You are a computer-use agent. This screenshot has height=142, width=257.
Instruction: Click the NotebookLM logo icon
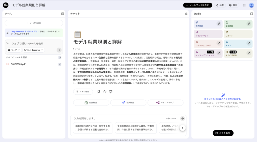point(6,5)
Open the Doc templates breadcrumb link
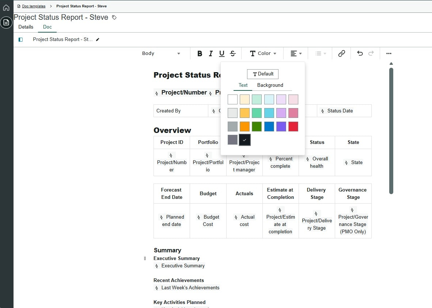The width and height of the screenshot is (432, 308). (34, 6)
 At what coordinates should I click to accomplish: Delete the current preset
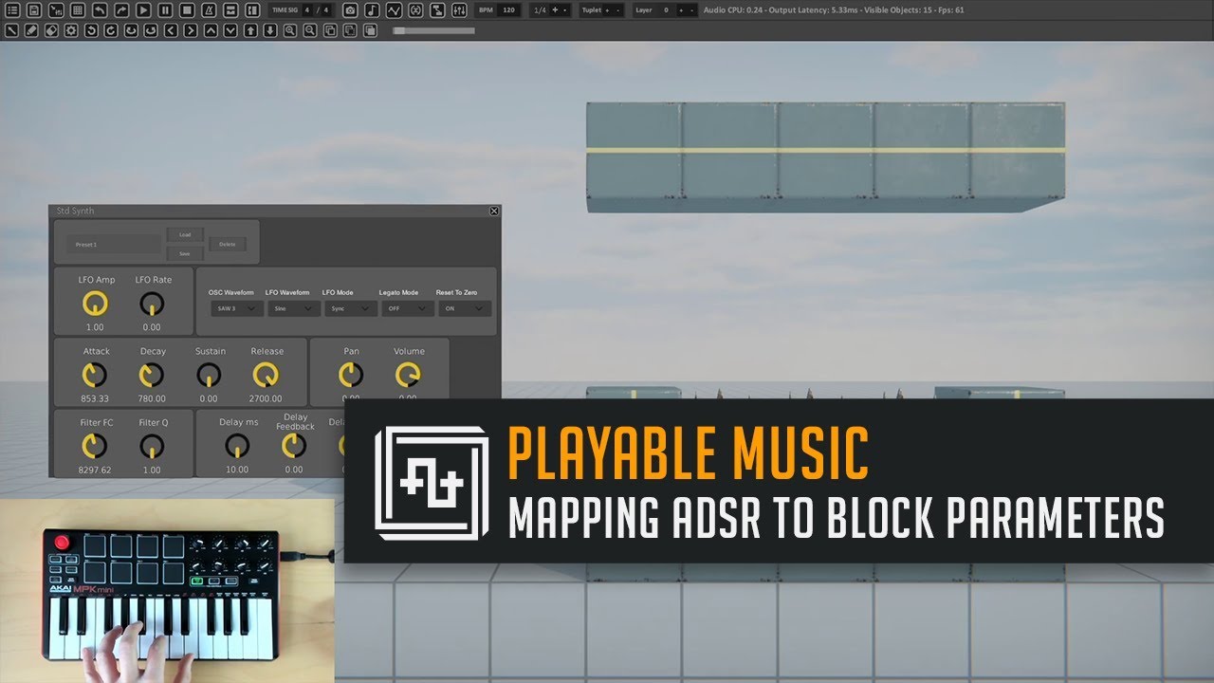pos(228,243)
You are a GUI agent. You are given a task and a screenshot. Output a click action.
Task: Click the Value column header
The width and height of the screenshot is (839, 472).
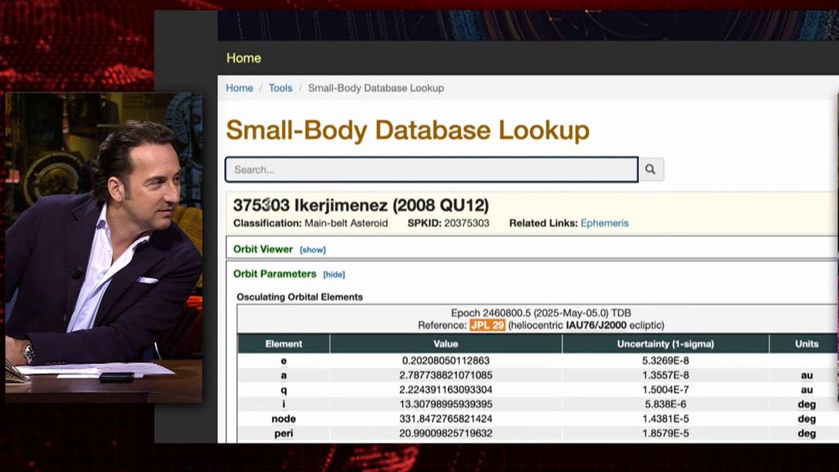446,344
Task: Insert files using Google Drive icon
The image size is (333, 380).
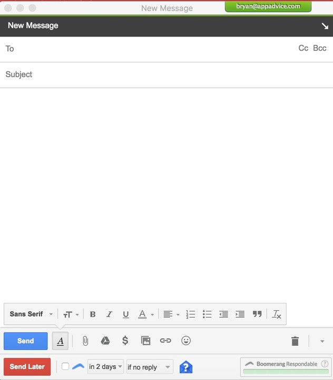Action: pyautogui.click(x=105, y=341)
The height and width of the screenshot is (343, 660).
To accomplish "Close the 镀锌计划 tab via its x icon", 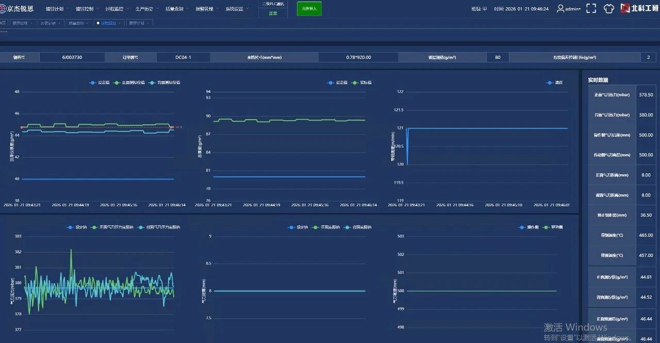I will click(x=147, y=23).
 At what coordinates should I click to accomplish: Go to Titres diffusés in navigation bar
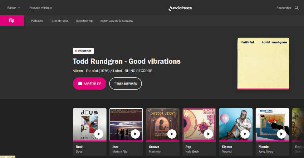point(59,21)
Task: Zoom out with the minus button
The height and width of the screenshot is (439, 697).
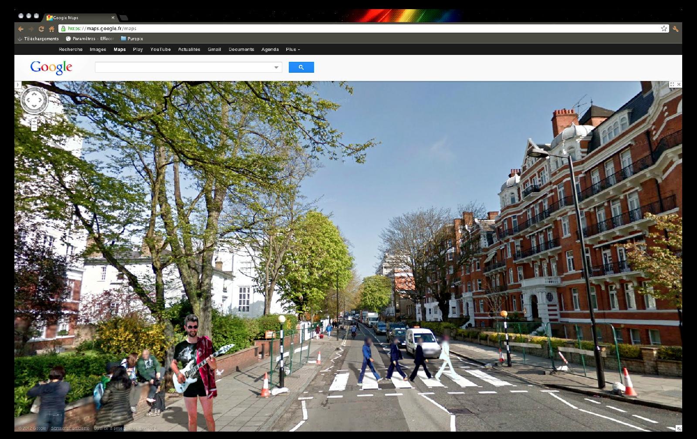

BRIEF - Copy out the lines of the records, starting at the line containing "Task: Zoom out with the minus button" and ending at the end of the records, and leave out the pictures.

COMPLETED TASK -
Task: Zoom out with the minus button
The height and width of the screenshot is (439, 697).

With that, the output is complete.